▶ **Stated task A**: Rewrite the records starting at the line containing "Briefing [498, 835]" and ending at the last line of the records, swapping "barber" for "tailor" and leaving everything else unchanged.

▶ **Passage given**:
☆ ☆ ☆ ☆ ☆ ☆ ☆

But what about the first prong?  Let us assume that the assignee was acting in the ordinary course of its business when it took the assignment of the chattel paper.  Was the assignee acting “in good faith,” given that the inventory lender had filed a financing statement?

The answer to that question is not obvious.  Although the Commercial Code does not expressly say so, I am fairly sure that the mere existence of a prior UCC-1 would not be enough to poison the “good faith” of an assignee of chattel paper.  I base that conclusion on Comment 6 to §9330:

In contrast to a junior secured party in accounts, who may be required in some special circumstances to undertake a search under the “good faith” requirement, . . . , a purchaser of chattel paper under this section is not required as a matter of good faith to make a search in order to determine the existence of prior security interests. There may be circumstances where the purchaser undertakes a search nevertheless, either on its own volition or because other considerations make it advisable to do so . . . . Without more, a purchaser of chattel paper who has seen a financing statement covering the chattel paper or who knows that the chattel paper is encumbered with a security interest, does not have knowledge that its purchase violates the secured party’s rights. However, if a purchaser sees a statement in a financing statement to the effect that a purchase of chattel paper from the debtor would violate the rights of the filed secured party, the purchaser would have such knowledge.

☆ ☆ ☆ ☆ ☆ ☆ ☆

▶ **Extracted information**:
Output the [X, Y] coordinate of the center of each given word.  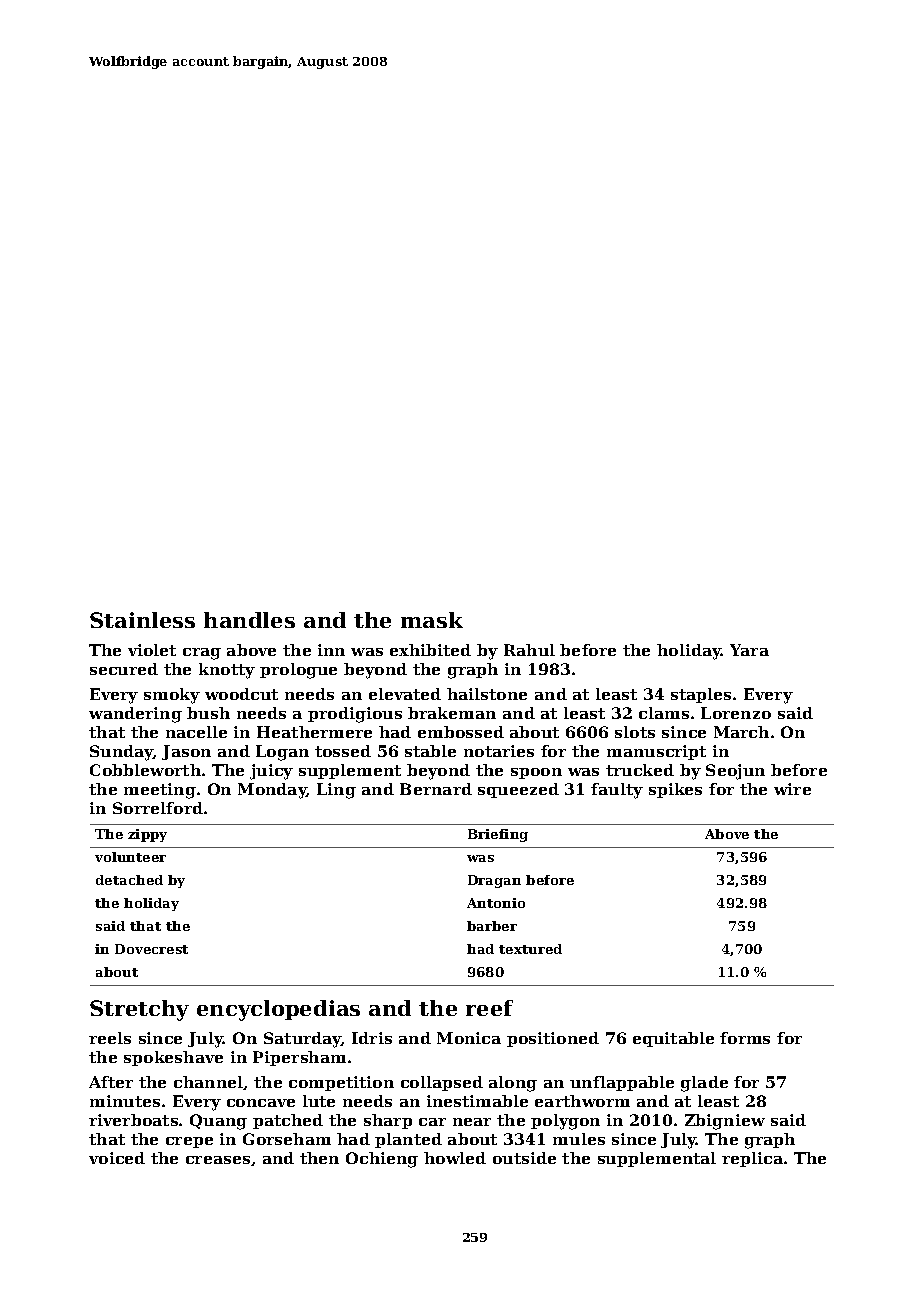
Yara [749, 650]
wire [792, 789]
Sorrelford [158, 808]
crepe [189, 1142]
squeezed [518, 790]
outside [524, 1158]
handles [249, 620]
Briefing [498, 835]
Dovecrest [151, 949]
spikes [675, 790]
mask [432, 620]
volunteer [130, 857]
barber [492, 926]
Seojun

☆ ☆ ☆ ☆ ☆ ☆ ☆

▶ **Stated task B**: Translate into Spanish this sentence from the passage on chattel paper: "The answer to that question is not obvious."

▶ **Worked answer A**:
Briefing [498, 835]
Dovecrest [151, 949]
spikes [675, 790]
mask [432, 620]
volunteer [130, 857]
tailor [492, 926]
Seojun

▶ **Worked answer B**: La respuesta a esa pregunta no es obvia.